[Dataset excerpts]

----

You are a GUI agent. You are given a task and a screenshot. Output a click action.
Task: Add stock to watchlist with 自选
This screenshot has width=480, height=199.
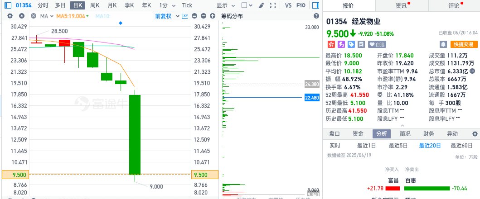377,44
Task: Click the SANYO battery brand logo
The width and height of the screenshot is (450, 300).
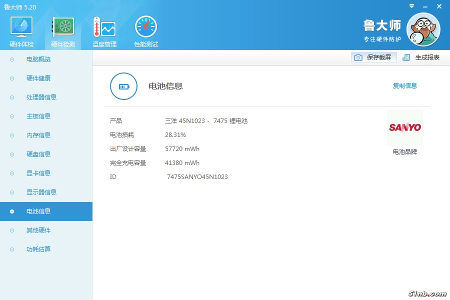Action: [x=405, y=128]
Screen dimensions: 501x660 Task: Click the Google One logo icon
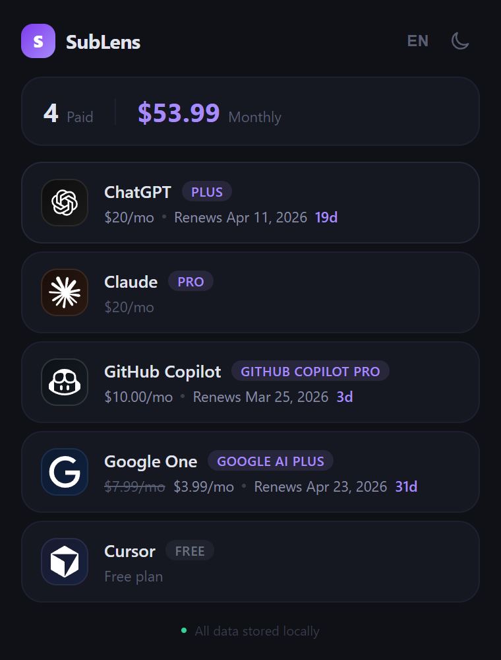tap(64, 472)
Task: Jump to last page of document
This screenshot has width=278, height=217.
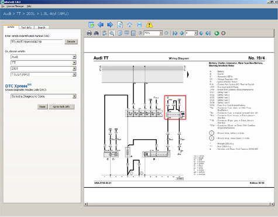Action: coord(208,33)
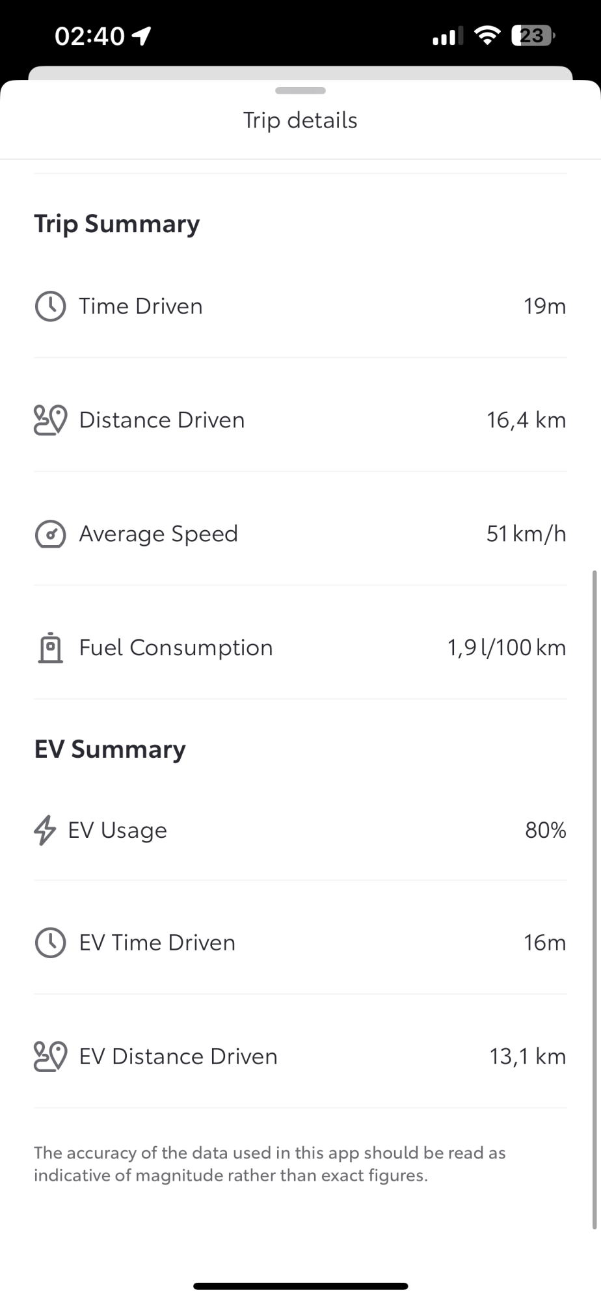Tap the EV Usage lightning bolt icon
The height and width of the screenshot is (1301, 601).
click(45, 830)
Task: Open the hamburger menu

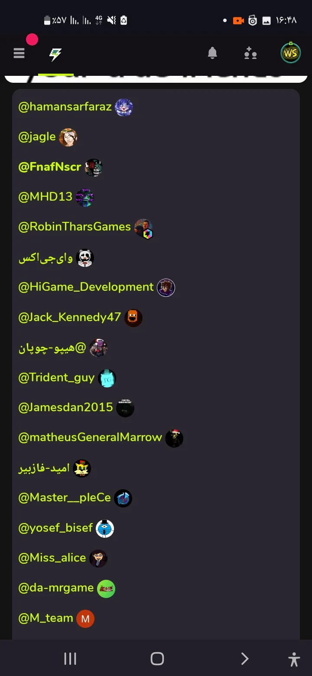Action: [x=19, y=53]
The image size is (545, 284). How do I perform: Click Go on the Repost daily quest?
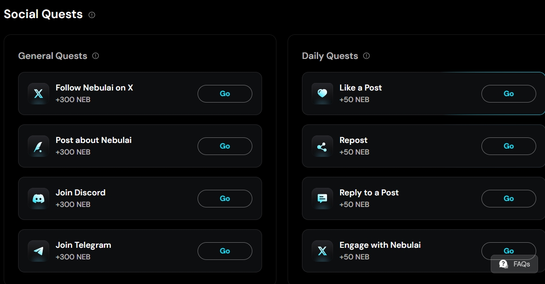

----

◆ **ACTIVITY**
Write out each line exactly, from the one containing "Task: Jump to last page of document" through the end of the entries, and skip the pictures.

◆ **FINISHED TASK**
Task: Jump to last page of document
This screenshot has width=278, height=217.
Action: coord(208,33)
Tap the EV Usage lightning bolt icon
The height and width of the screenshot is (1301, 601).
click(45, 830)
Task: Open the hamburger menu

Action: [x=19, y=53]
The image size is (545, 284). How do I perform: Click Go on the Repost daily quest?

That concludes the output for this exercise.